Last week, I drove as fast as I could, quite aimlessly with tears streaming down my face, as they seem to do this time of year. I sang "Hey There Delilah" at the top of my lungs (one of the few secular songs my Mom loved) and blasted Jim Croce, wishing I could hear her mess up the words to "Time In A Bottle" one more time. It's May, a time of year that is met with a great deal of sadness. A month when I'm reminded that my Mother is gone for Mother's Day and an even more painful reminder in the same week, of when she was diagnosed on my birthday. Even though the years fly by, it seems as though facing it doesn't get any easier.
When the pain resurfaces and this time of year rolls around, I'm reminded of my choice, and the decision I made with God to have joy. But each year, I'm reminded that it doesn't just happen automatically.

## PROBLEMS TO SOLVE
1 – Rewrite the passage about grieving in May from "When the pain" to "just happen automatically.", switching "joy" to "peace".
2 – Carry on writing the passage about grieving in May, starting after its final sentence.

## DATA SECTION

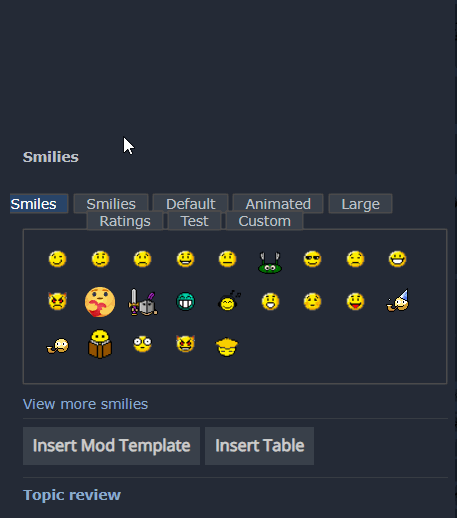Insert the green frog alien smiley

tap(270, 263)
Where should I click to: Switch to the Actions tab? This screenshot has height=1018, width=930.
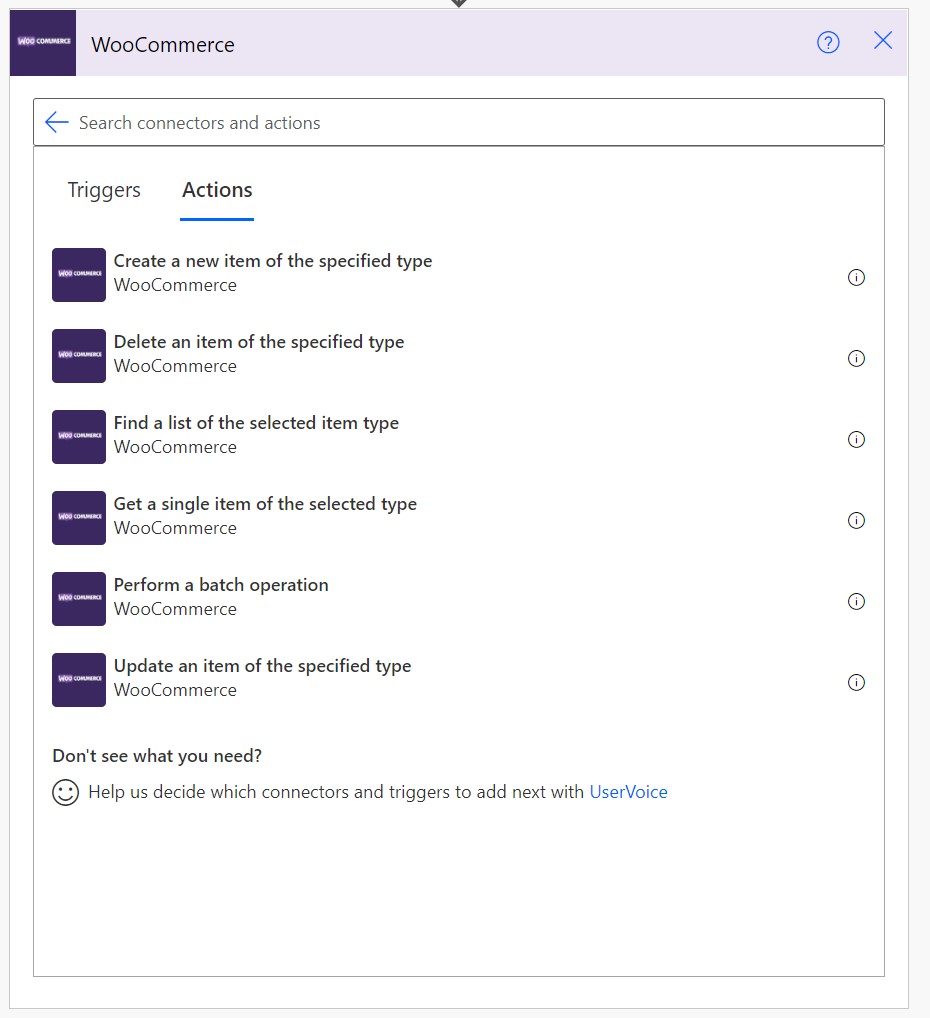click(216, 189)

## EXPECTED OUTPUTS
1 –
When the pain resurfaces and this time of year rolls around, I'm reminded of my choice, and the decision I made with God to have peace. But each year, I'm reminded that it doesn't just happen automatically.

2 –
I write about joy a lot, and quite frankly, I don't always feel it. I have to work for it and it's not easy. I can experience moments, days, weeks, and sometimes even months with deep contentment and joy, but when the pain resurfaces, I have to choose joy all over again. I've had to learn, each year, that a joy-filled life is a choice and I have to keep choosing that every day. I've learned that I find joy when I come to the end of myself, of my own strength and ability. It's when I choose to cling to the cross, the gospel and the love that my God has for me. It's when I'm broken down, hopeless, falling on my knees in desperation, trying to make sense of life, that I find true joy. It's in weakness that I find strength. It's in utter hopelessness that I find dependency and when I'm dependent, I find joy from the only one that can heal my brokenness, my wounds and scars.
Joy is a choice and I've had to learn that all over again, especially recently. Choosing joy is to choose hope, and hope is to trust that there is a perfect Father, weaving a perfect story out of your life, one that is going to be beautiful. Choosing joy is to say that God is the only one who can satisfy the holes in your life. It's to see that laughter and joy can be birthed out of the deepest pain. It's knowing that feeling pain is not a sign of weakness and wrestling is met with the open arms of Jesus.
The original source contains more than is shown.